Psicosoma | Colectiva Teatro Barcelona: Si yo no tengo un lugar

Hago de todo, señora, señor. Puedo hacer de canguro. Trabajo aunque sea una hora.

Migrante

 

16/09/2025.- Las fronteras, murallas, límites, separaciones y exclusiones se alzan como barrancos y ríos que transforman los cuerpos. La lluvia y la tormenta congelan los pies y los convierten en una carga rota. Ya no hay huida, porque todo cansa. La casa es para nunca jamás; los cuerpos son trapos deshilachados. Expulsadas de nuestros hogares, tenemos que seguir a las piedras y oír a los cerros, al viento y a los pájaros. Sin nombres, estamos más hambrientas de libertad, hermanadas en un camino donde llevamos vísceras y sepultamos a los caídos.

Somos carne de bandidos, de traficantes, somos alimento de zopilotes, vagando y deambulando en el descubrimiento humano y el instinto. Ni siquiera basta con ser invisible, porque los cancerberos nos cazan. Las mujeres migrantes somos botines de guerra, con nuestras matrices desgarradas o llenas, yaciendo en cuevas, sin ser la Virgen María. ¡Qué descaro y cinismo de las ONG, de las ayudas humanitarias y de las políticas de fronteras que solo cantan al poder, al colonizador, al imperio, a la pureza de sangre! El mestizaje sigue siendo su dolor de cabeza y prefieren borrarnos del planeta. No soportan el libre pensamiento y mucho menos reconocen la cultura de los pueblos aborígenes. ¿Quién les dijo que eran dueños, que solo debían ser de un lugar? La tierra nos cobija; la Pachamama nos embarra y protege en sus faldas pantanosas, en sus cielos, aires y abrazos. Cuesta tanto mirarnos a los ojos. Siempre la tierra, en lo profundo de sí misma, resuelve enigmas, y las mujeres también. Somos de carne y hueso.

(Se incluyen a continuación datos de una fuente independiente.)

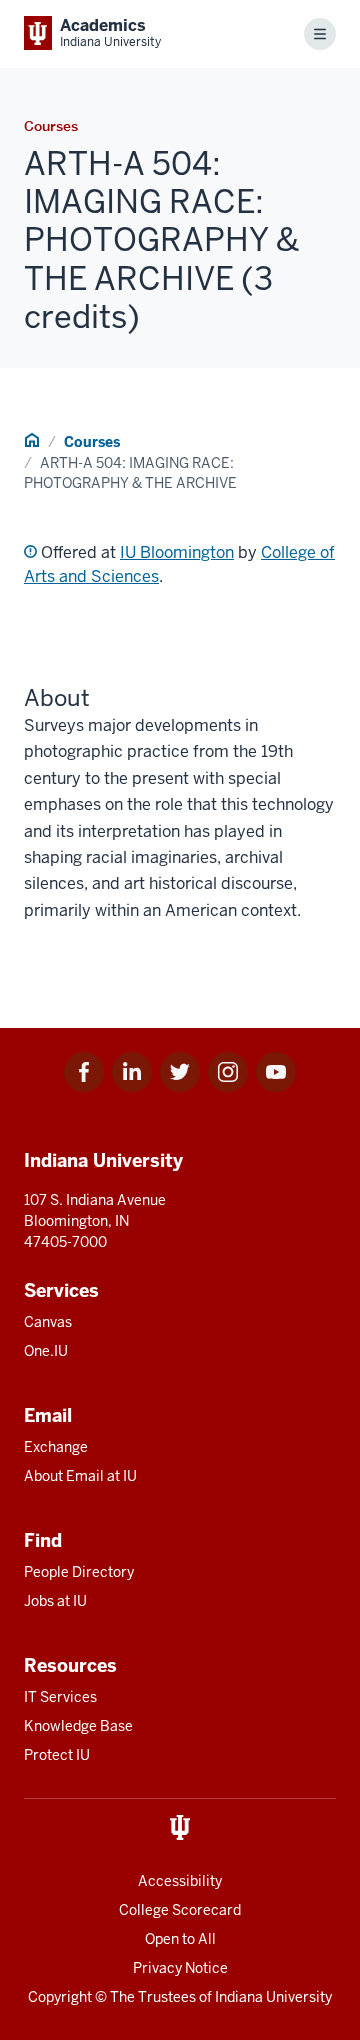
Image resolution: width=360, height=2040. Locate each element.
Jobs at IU (55, 1601)
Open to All (180, 1939)
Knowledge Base (78, 1726)
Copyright (60, 1997)
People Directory (79, 1572)
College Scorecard (180, 1910)
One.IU (46, 1351)
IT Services (60, 1697)
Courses (92, 442)
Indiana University (273, 1997)
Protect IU (57, 1755)
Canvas (48, 1322)
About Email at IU (80, 1476)
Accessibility (180, 1881)
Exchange (56, 1447)
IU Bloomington (177, 552)
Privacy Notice (180, 1968)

Recuerdo mi primera huida de los brazos de mi familia por el incendio de la bota militar en los años setenta en el Cono Sur de América. Todavía percibo y miro la Estrella del Sur, la de los navegantes, cantando Todos vuelven a la tierra en que nacieron. Eso ya es para mí un sueño. En un primer instante, dejar mi tierra natal era un deseo, pero no nos veíamos morir en el desarraigo porque siempre soñaba con volver. Sin embargo, luego, más vacías y curtidas, entendemos que nada es individual, porque nos atraviesa la política. Nos están matando en vida. El proceso de duelo del migrante es terrible cuando se está sola, pero cuán gratificante es una mirada, un abrazo colectivo, los grupos solidarios, las marchas, los aplausos, las ollas colectivas, los cucharones de chocolate que —recuerdo— me daban una transfusión directa. Ya no nos queremos morir, porque en cualquier punto nos miramos. Nos habla Pacha y nos reconocemos. Siempre de tránsito y en el camino dejamos las alforjas, pero el tiempo y el espacio añejan las rebeldías, los inventos, la imaginación e incluso el amor. Por eso los colonizadores nos diezman, nos gasean…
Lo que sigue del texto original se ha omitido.